The health center recently completed a rebuild of their facility after the Tubbs Fire torched their site three years ago.
Ward says she expects this round of fires to precipitate a flood of mental health issues as people relive the trauma of past wildfire seasons. Even for Sonoma County’s fire-worn residents, the routine of evacuating while preparing to lose their most valuable belongings is unnerving.
One of Ward’s patients, who was forced out of their home during the Tubbs Fire, called to cancel their appointment Monday, citing severe anxiety and PTSD. “This is an event that is triggering for patients and our providers,” said Ward.
At least three of Santa Rosa Community Health’s staff members have lost their homes in the Shady Fire and over 20 have evacuated.
While the scope of the devastation remains unclear, Ward says she’s concerned for her patients’ well-being. Many are low-income and some regularly struggle to secure basic goods, such as food and housing. For those living on the margins, the financial fallout of a wildfire can be overwhelming and the stress can bring on a host of mental health issues, including anxiety, panic attacks, and depression. The situation is likely to “push people over the edge,” said Ward.
Direct Relief Response
As a California-based nonprofit disaster relief and medical assistance organization, Direct Relief responds each year to wildfires and other emergencies in both its home state and throughout the U.S., and has done so for decades.

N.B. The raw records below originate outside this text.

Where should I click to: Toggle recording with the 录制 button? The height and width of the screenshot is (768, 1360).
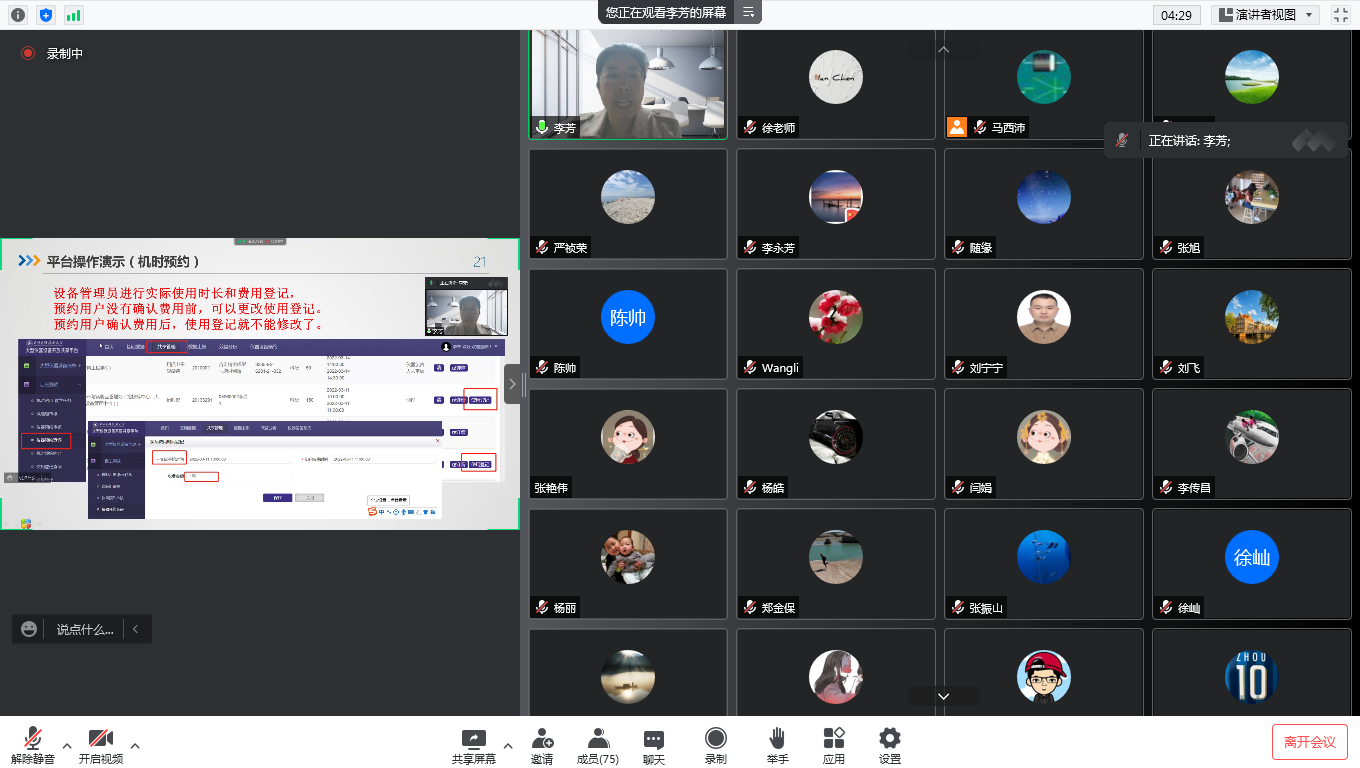click(x=715, y=745)
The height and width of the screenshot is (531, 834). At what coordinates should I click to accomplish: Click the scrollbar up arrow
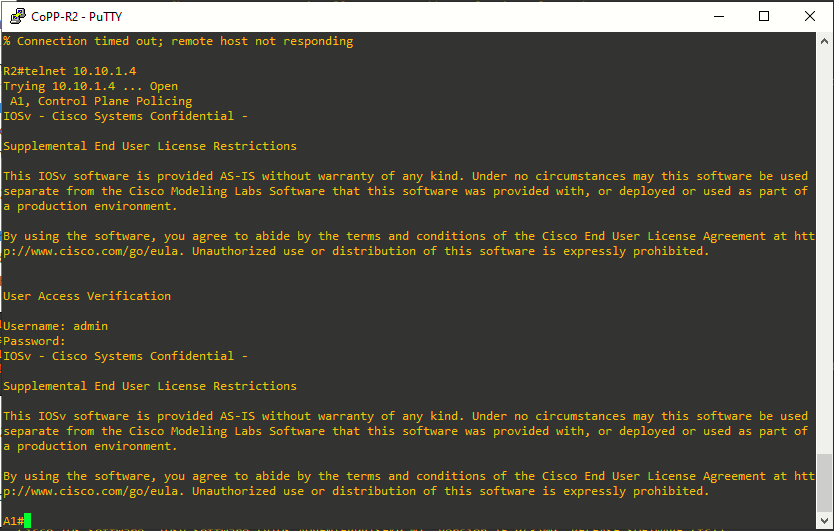[824, 41]

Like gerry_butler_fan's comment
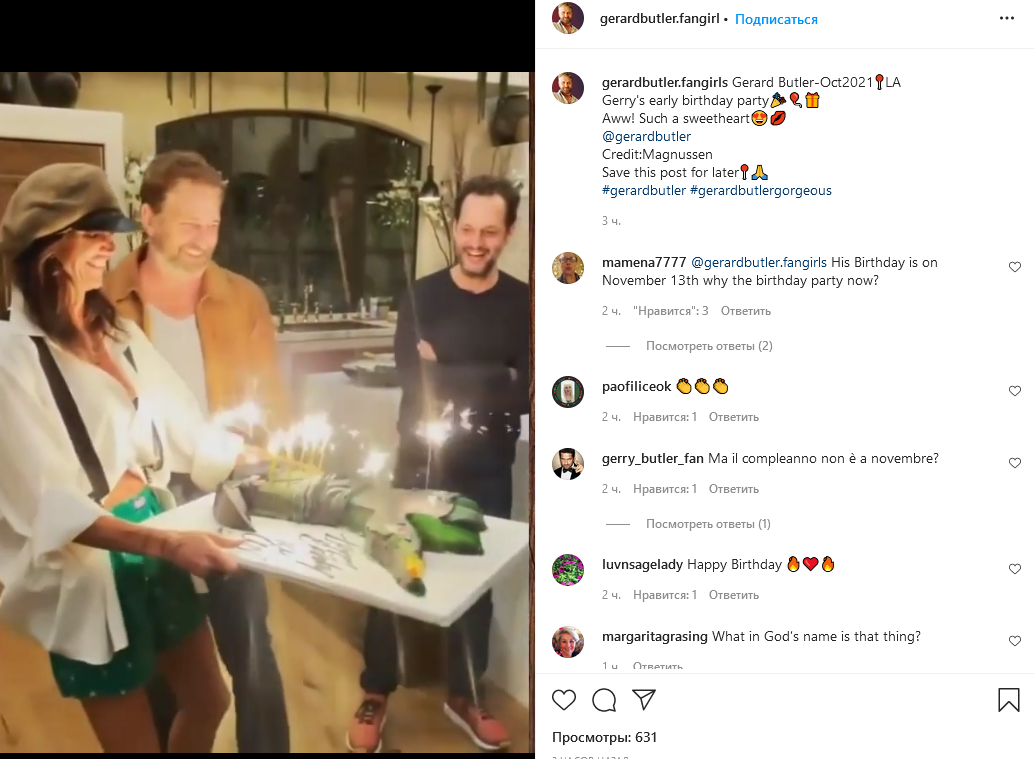pos(1015,463)
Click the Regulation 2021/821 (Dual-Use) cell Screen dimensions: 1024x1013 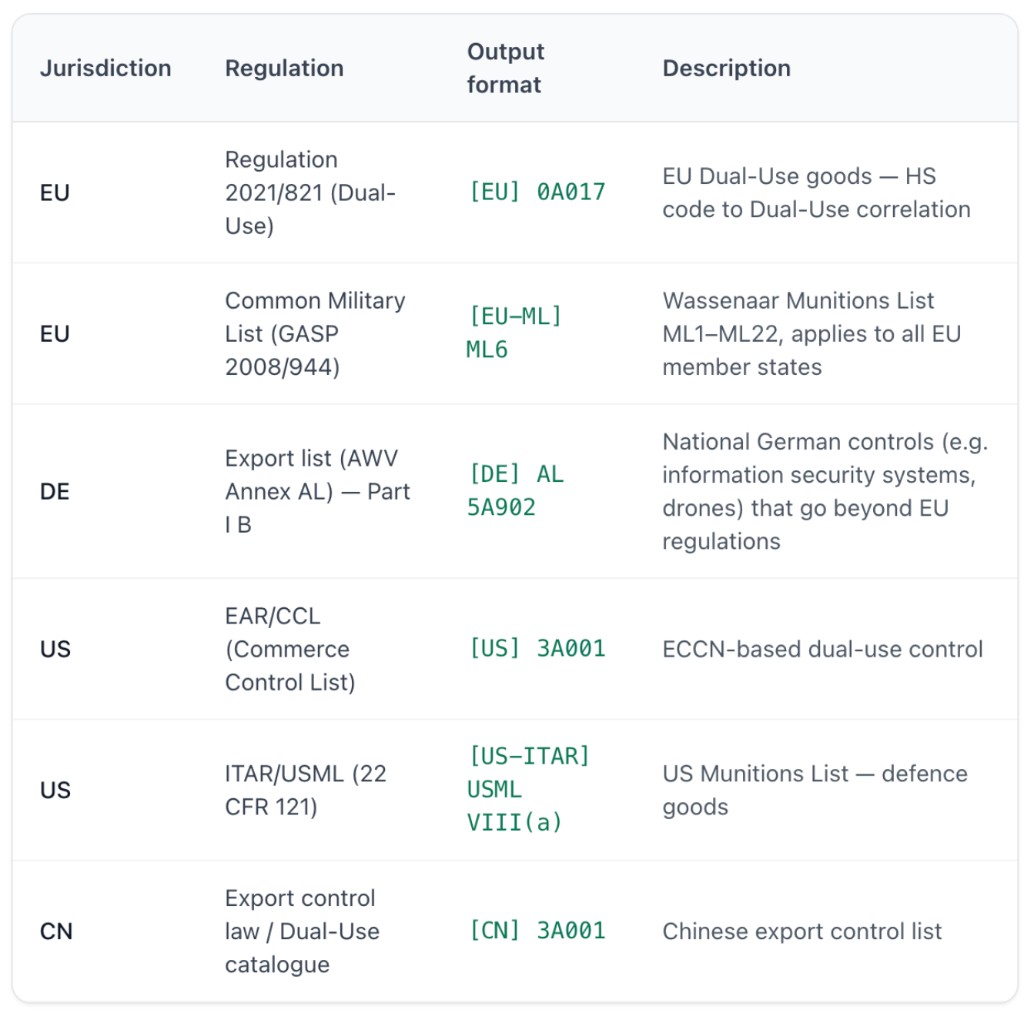tap(310, 192)
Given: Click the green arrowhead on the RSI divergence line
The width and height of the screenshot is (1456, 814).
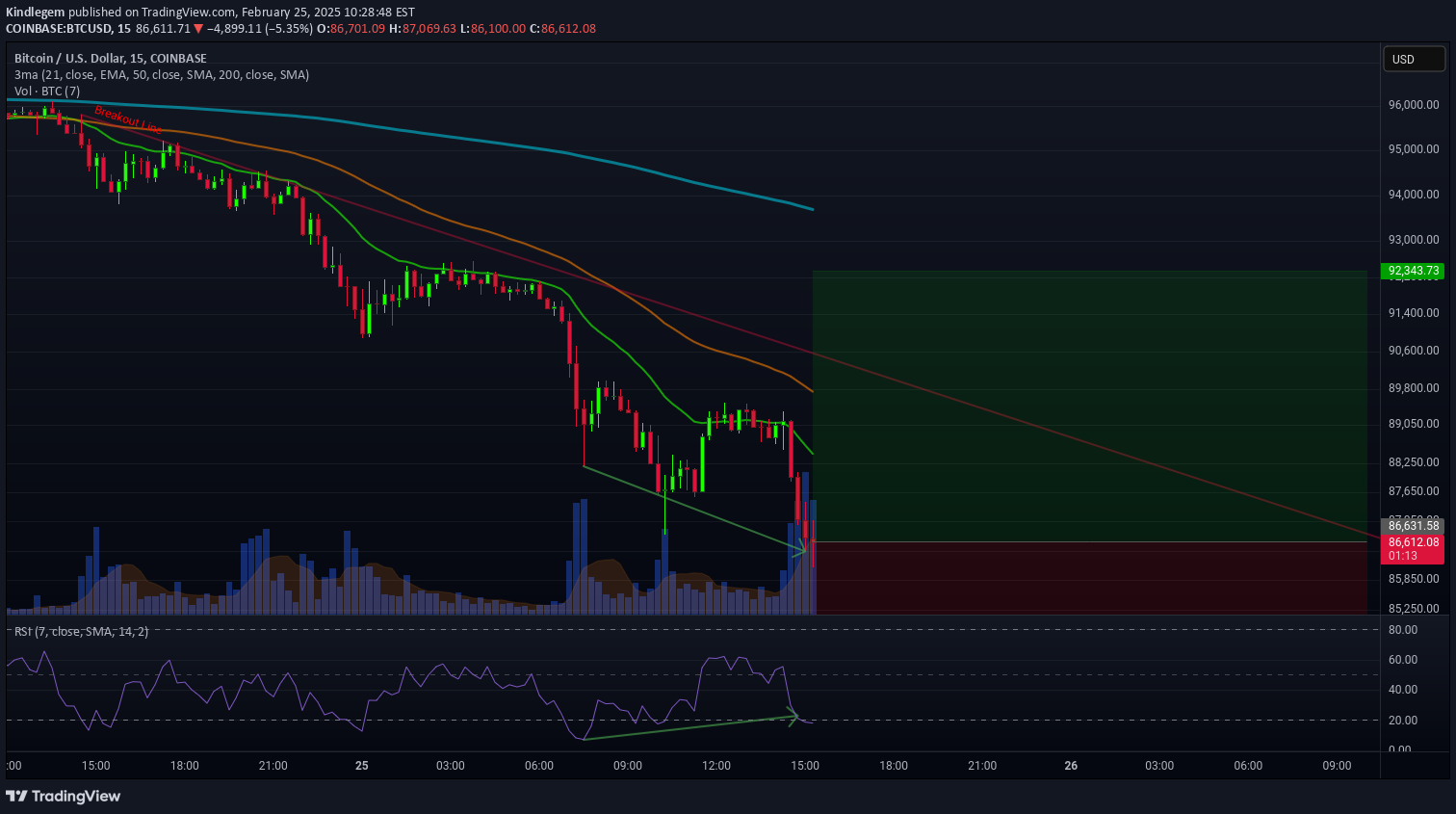Looking at the screenshot, I should point(793,716).
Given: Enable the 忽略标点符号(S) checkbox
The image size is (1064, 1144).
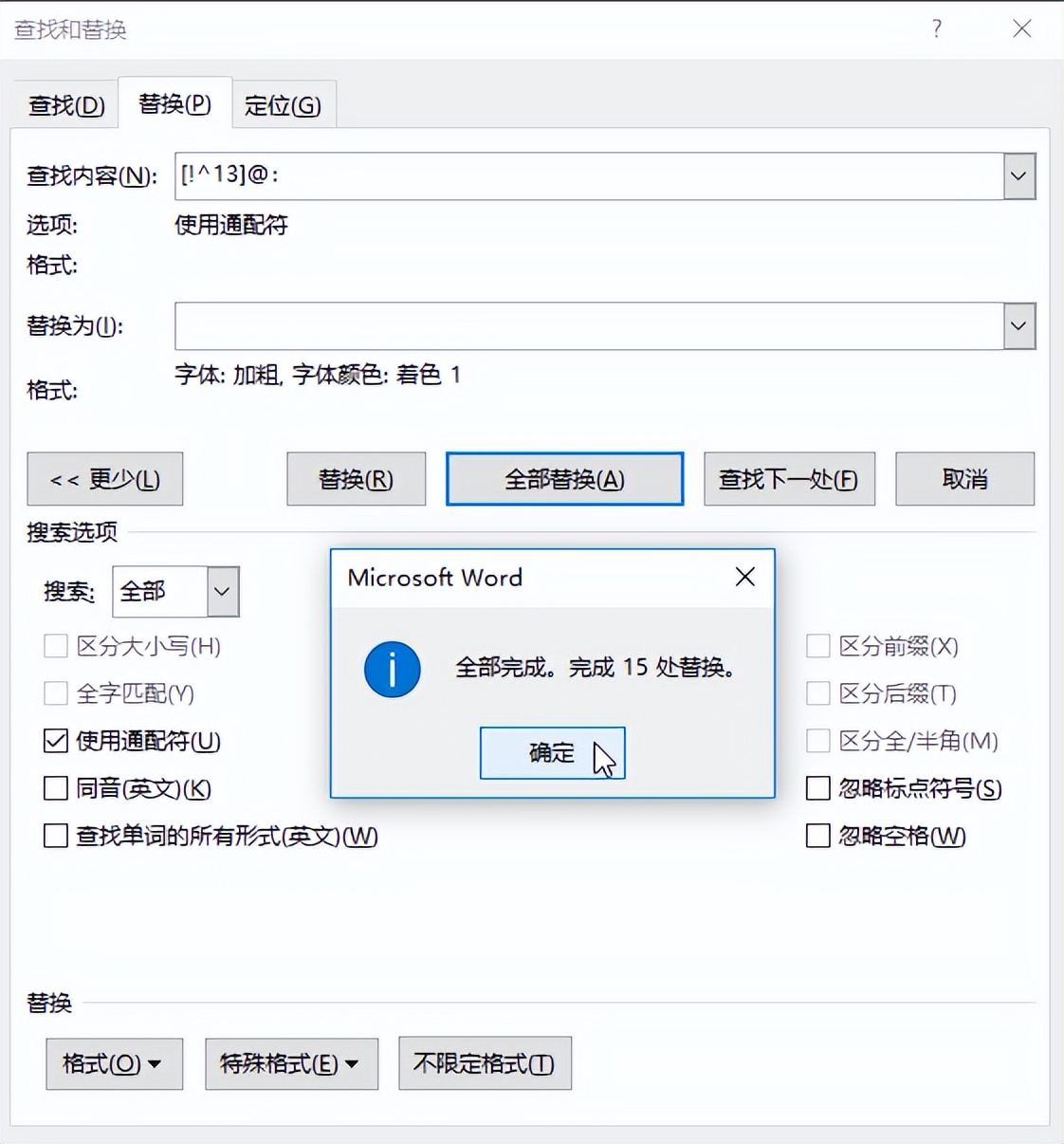Looking at the screenshot, I should pyautogui.click(x=817, y=788).
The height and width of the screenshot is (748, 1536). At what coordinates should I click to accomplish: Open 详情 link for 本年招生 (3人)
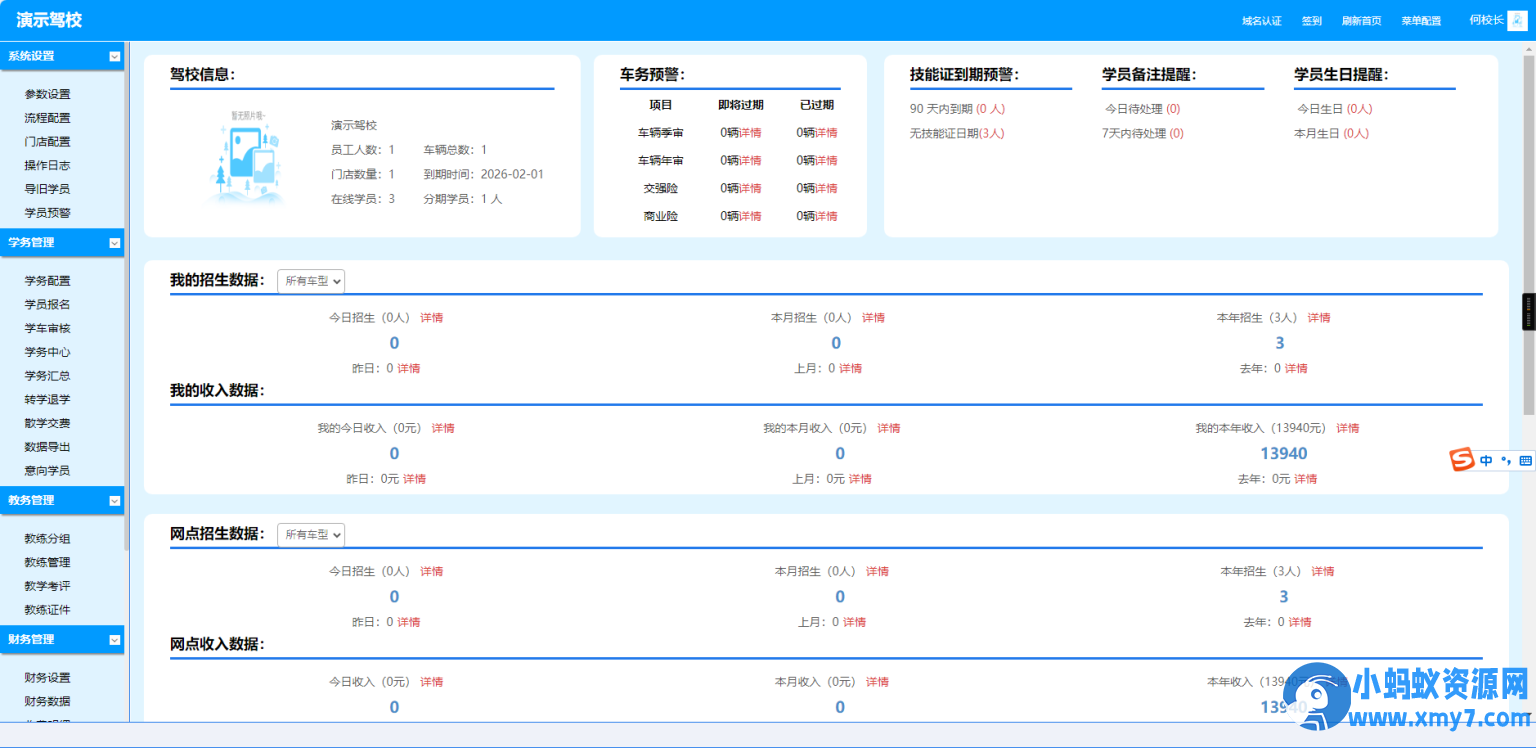click(x=1319, y=317)
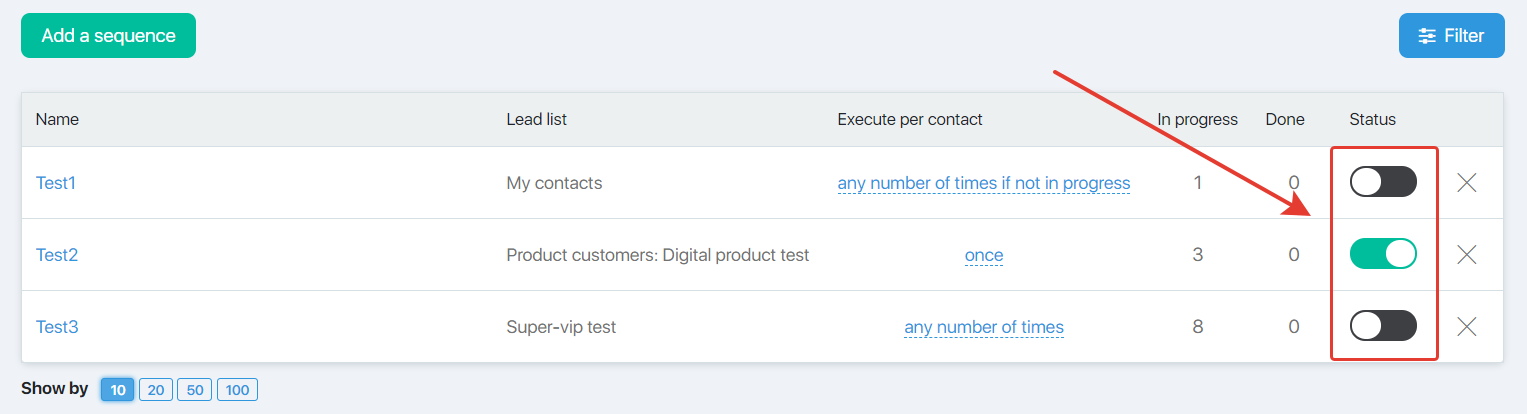Show 10 items per page

click(x=118, y=390)
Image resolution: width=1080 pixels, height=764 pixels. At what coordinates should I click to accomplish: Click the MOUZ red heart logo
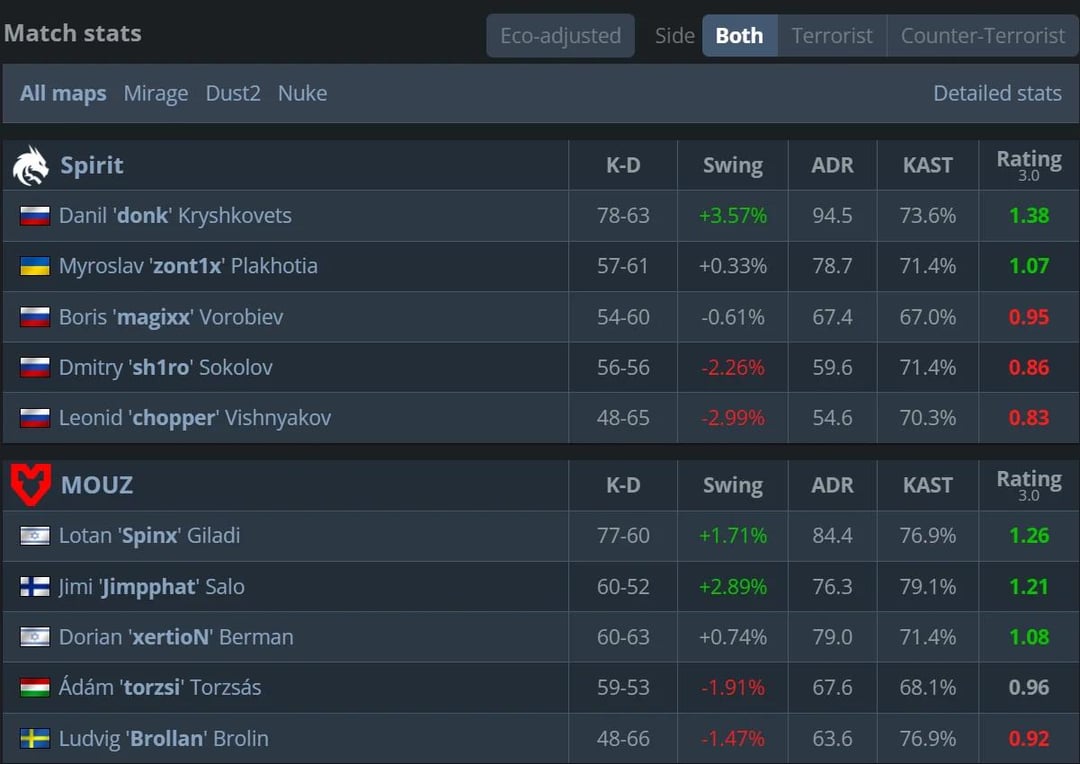click(31, 485)
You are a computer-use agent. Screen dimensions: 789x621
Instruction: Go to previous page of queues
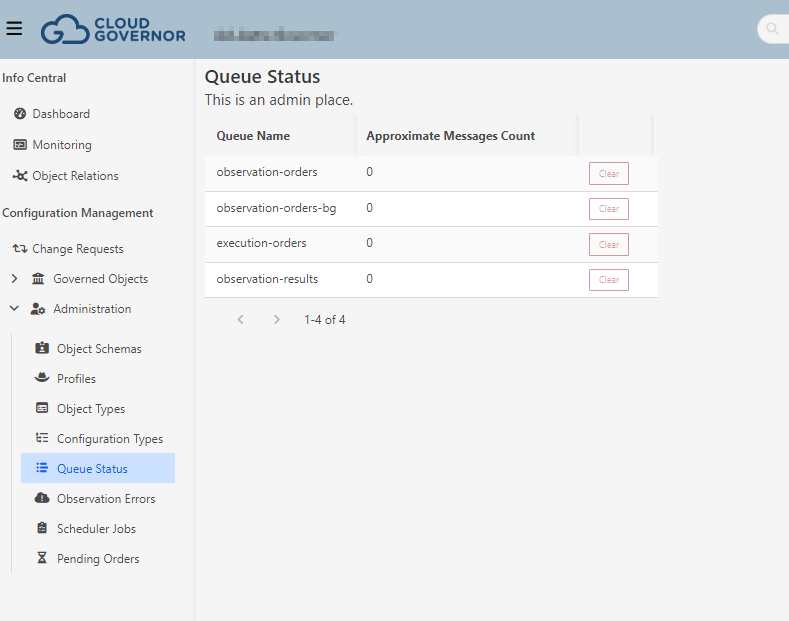[x=240, y=320]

After the Tubbs Fire destroyed one of Santa Rosa Community Health’s facilities in 2018, Direct Relief provided the health center with a $500,000 grant to help them rebuild, along with $50,000 in emergency funds and a range of medical supplies.
So far this wildfire season, Direct Relief has supported more than 30 health centers, public emergency response offices, and county health departments across California and the Western U.S. with more than 80 deliveries of protective gear, respiratory aids, ophthalmic products, tetanus vaccines, and other requested medicines and supplies.
Funded entirely with private charitable support, Direct Relief is a longtime partner of the State of California through its Office of Emergency Services (CalOES), serves on California’s Business Operations Center (BOC), and coordinates its wildfire response activities with the California Emergency Management Agency (CalEMA).